• PROBLEM SET:
[A] In the press release about the vested rights bills, whom does Attorney Paul Kent represent?
[B] Write out the press release about the vested rights bills word for word, from "SARATOGA, Wis. [January" up to and including "residents, Kent said.".
## Begin TEXT SEGMENT
PROPOSED CHANGES TO VESTED RIGHTS LAW BENEFIT FEW, DESTRUCTIVE TO MANY

SB464 and AB582 are an attempt to legislatively override local zoning and put the groundwater and thousands of acres of land in a single township at risk

SARATOGA, Wis. [January 4, 2016] – A pristine aquifer and thousands of acres of pine forest in one rural Wisconsin township are at risk if a proposal before Senate and Assembly committees makes its way through the legislative process, confirmed Attorney Paul Kent representing the Town of Saratoga in Wood County. A public hearing on SB464 is slated for 11a.m. on Tuesday, Jan. 5 in Senate Hearing Room 412E while AB582 comes before the Assembly Committee on Housing and Real Estate on Thursday, Jan. 7.

These bills include a provision that would retroactively apply an expanded concept of vested rights and in so doing limit a local government’s ability to protect the property rights and health of its residents, Kent said.
## End TEXT SEGMENT
## Begin SUPPLIED INFORMATION
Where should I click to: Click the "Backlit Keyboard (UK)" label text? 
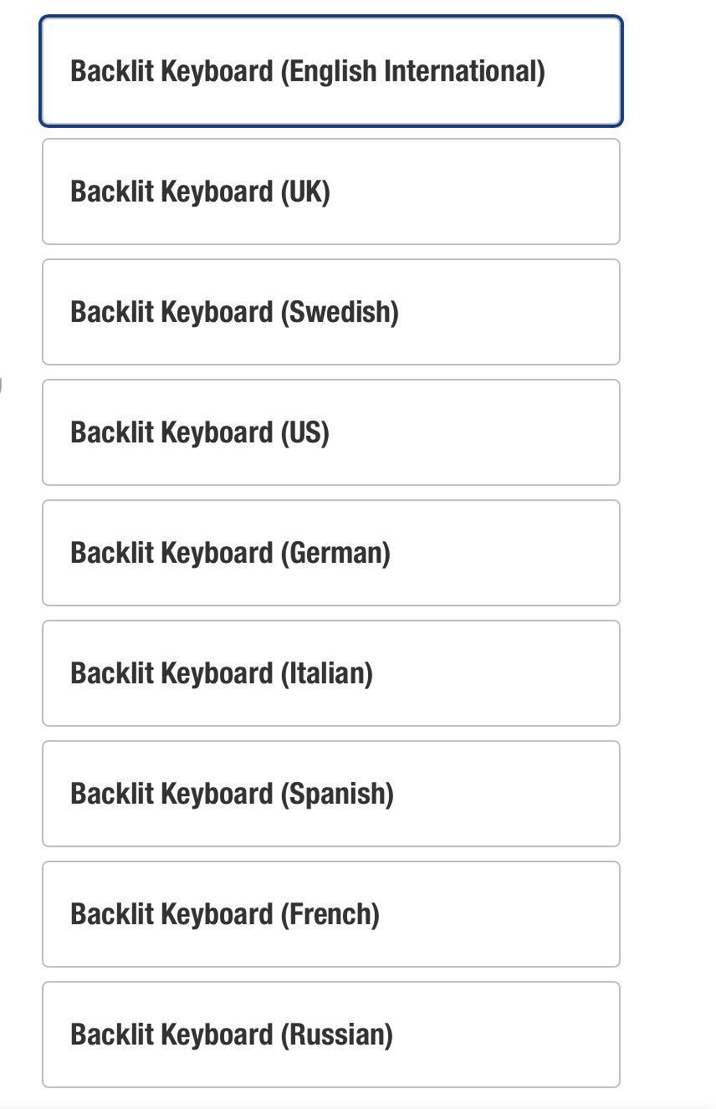(x=200, y=192)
## End SUPPLIED INFORMATION
• SOLUTIONS BY TASK:
[A] The Town of Saratoga in Wood County.

[B]
SARATOGA, Wis. [January 4, 2016] – A pristine aquifer and thousands of acres of pine forest in one rural Wisconsin township are at risk if a proposal before Senate and Assembly committees makes its way through the legislative process, confirmed Attorney Paul Kent representing the Town of Saratoga in Wood County. A public hearing on SB464 is slated for 11a.m. on Tuesday, Jan. 5 in Senate Hearing Room 412E while AB582 comes before the Assembly Committee on Housing and Real Estate on Thursday, Jan. 7.

These bills include a provision that would retroactively apply an expanded concept of vested rights and in so doing limit a local government’s ability to protect the property rights and health of its residents, Kent said.